Durante los años siguientes, hay momentos en que Jackie parece ajena a sí misma. Como si todo lo que le pasa no le concerniera realmente. Actúa como una sonámbula. Algunos testigos recuerdan esa faceta autómata, paralizada y vacía que a veces les sorprenderá descubrir en ella. Es porque Jackie vive la vida de otra, de otra que no es la que ella ha escogido. Después recupera la compostura y vuelve a ser divertida y deslumbrante. Por costumbre. Porque le resulta fácil, también. Como cuando uno se aturde con una copa de vino. Pero cuando está sola frente a sí misma, cae en una depresión melancólica que la hace muy desgraciada, tanto que es capaz de volverse agresiva, malévola, mezquina, arisca. Jackie tendrá esos cambios de humor toda la vida, y su entorno se quejará de esa inestabilidad.

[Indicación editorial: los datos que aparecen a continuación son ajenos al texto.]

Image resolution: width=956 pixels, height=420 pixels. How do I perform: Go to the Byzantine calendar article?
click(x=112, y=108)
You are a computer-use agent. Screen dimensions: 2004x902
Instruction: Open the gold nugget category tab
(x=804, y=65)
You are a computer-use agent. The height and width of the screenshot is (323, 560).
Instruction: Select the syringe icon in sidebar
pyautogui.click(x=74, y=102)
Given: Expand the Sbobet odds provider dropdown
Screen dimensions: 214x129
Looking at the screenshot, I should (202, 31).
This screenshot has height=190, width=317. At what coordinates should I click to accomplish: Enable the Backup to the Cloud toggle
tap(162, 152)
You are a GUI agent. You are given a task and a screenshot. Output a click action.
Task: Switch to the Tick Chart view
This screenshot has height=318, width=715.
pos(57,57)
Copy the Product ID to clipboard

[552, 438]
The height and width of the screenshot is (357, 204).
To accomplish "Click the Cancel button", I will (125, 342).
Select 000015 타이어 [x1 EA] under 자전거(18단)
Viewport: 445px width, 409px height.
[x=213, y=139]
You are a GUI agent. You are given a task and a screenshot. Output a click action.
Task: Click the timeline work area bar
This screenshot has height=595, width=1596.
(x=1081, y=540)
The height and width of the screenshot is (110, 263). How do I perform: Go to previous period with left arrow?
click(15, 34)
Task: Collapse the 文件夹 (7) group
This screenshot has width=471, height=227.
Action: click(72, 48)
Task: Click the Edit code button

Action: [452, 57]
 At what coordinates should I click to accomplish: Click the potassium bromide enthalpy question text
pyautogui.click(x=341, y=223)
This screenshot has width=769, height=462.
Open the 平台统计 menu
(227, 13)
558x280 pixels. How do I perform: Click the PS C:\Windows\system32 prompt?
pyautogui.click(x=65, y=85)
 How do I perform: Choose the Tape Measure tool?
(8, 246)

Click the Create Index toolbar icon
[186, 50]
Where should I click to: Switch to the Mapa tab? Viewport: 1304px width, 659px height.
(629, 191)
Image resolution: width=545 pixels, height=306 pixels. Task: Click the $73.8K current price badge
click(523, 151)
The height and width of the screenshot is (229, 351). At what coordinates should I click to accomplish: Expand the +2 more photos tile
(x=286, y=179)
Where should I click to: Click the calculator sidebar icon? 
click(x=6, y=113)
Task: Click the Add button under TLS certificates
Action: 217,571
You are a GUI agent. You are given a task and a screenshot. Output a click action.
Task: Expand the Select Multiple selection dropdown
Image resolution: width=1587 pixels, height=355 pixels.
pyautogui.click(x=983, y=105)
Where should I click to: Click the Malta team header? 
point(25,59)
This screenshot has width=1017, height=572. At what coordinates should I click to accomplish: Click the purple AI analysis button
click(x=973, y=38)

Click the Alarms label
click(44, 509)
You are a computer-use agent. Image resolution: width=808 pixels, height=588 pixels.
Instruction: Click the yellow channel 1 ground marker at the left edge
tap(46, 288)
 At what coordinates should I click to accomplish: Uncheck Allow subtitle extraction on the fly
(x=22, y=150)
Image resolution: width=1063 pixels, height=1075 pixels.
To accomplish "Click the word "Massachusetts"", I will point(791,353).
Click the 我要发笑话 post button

Un día le pidieron a John Kennedy que comparara su carácter con el de su esposa, y dibujó una línea recta para él y una sinuosa para ella.

Jackie nunca lo superará del todo. Tendrá que esperar mucho tiempo para que se le presente una nueva ocasión de recuperar el control de su vida. Y esa segunda oportunidad no la dejará pasar.